Problem requirements => Beginning with the line that holds "This screenshot has" and ending with the last line of the entries, please output each line exactly, apart from any pictures.

The records =>
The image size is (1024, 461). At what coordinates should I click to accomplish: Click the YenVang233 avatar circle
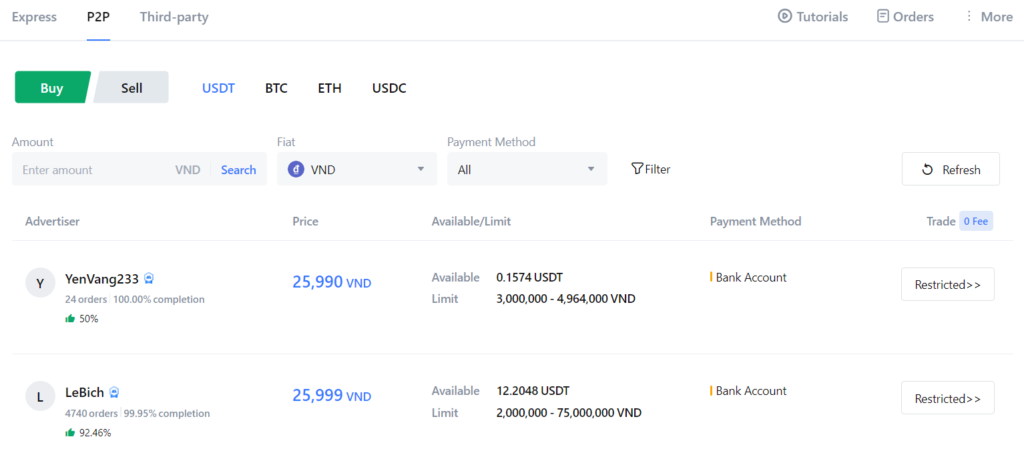pyautogui.click(x=39, y=284)
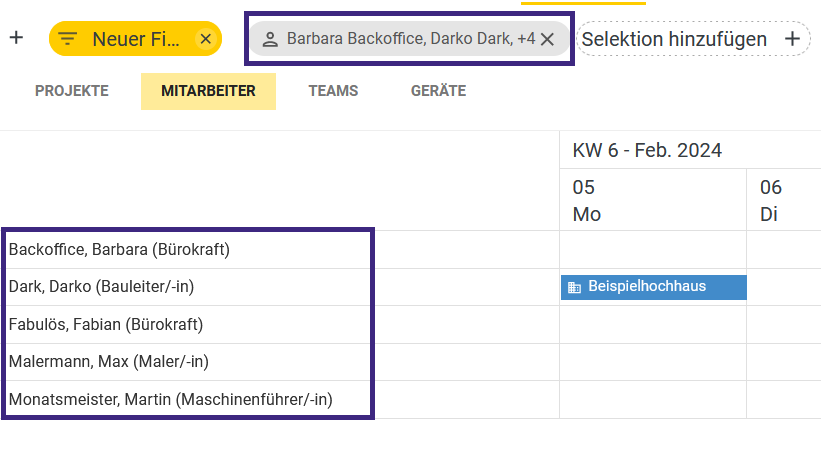The width and height of the screenshot is (821, 466).
Task: Click the building icon on the Beispielhochhaus entry
Action: pos(574,287)
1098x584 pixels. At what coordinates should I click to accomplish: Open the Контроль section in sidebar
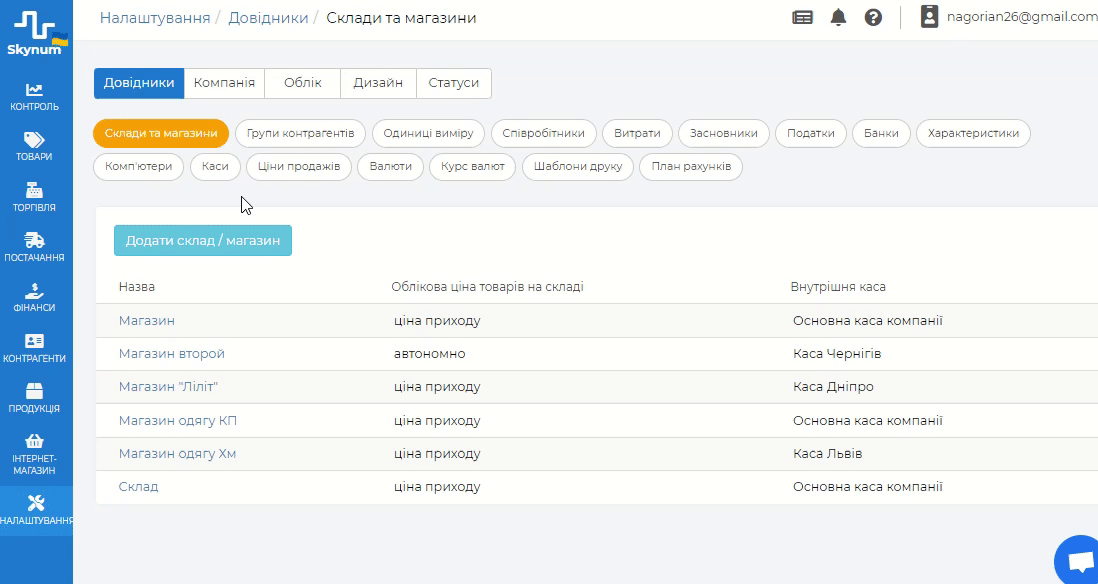click(x=35, y=96)
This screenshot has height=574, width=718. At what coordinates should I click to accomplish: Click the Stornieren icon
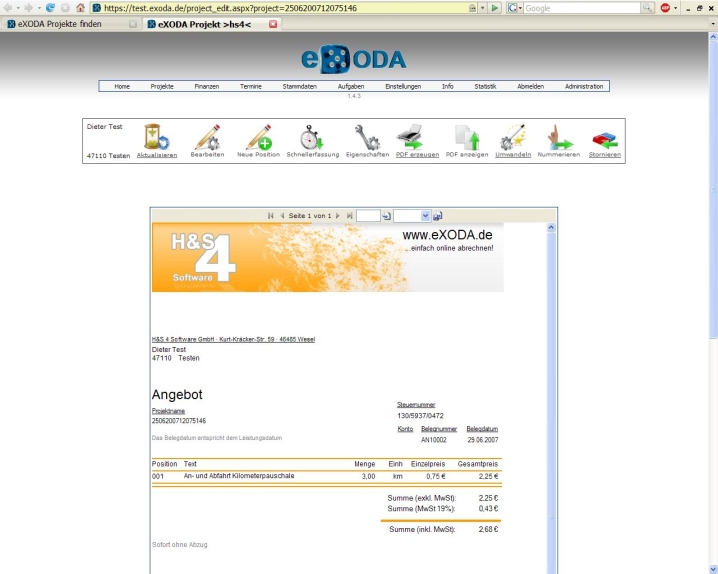[x=604, y=137]
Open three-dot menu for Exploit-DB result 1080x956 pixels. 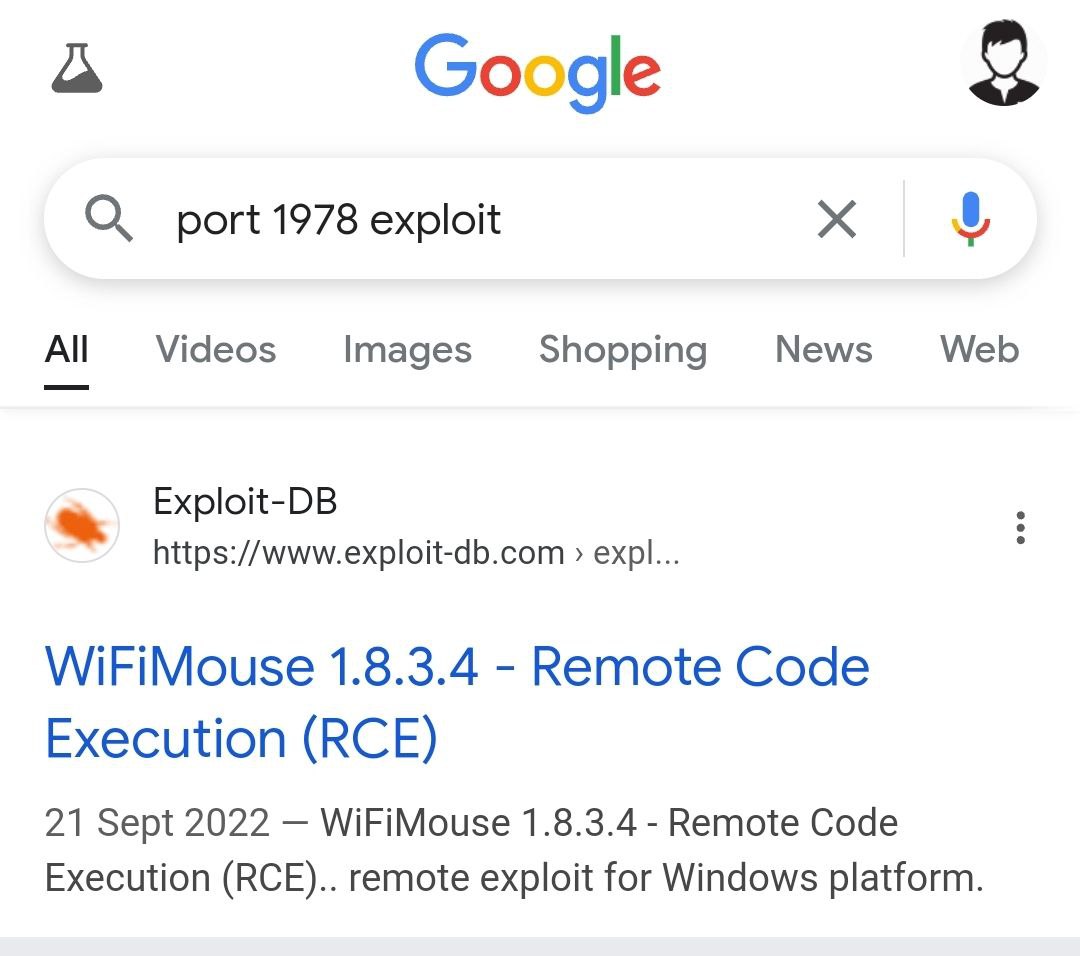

Response to the task =>
This screenshot has height=574, width=718. At what coordinates should I click to accomplish: Click the Stornieren icon
[x=604, y=137]
Open three-dot menu for Exploit-DB result 1080x956 pixels. 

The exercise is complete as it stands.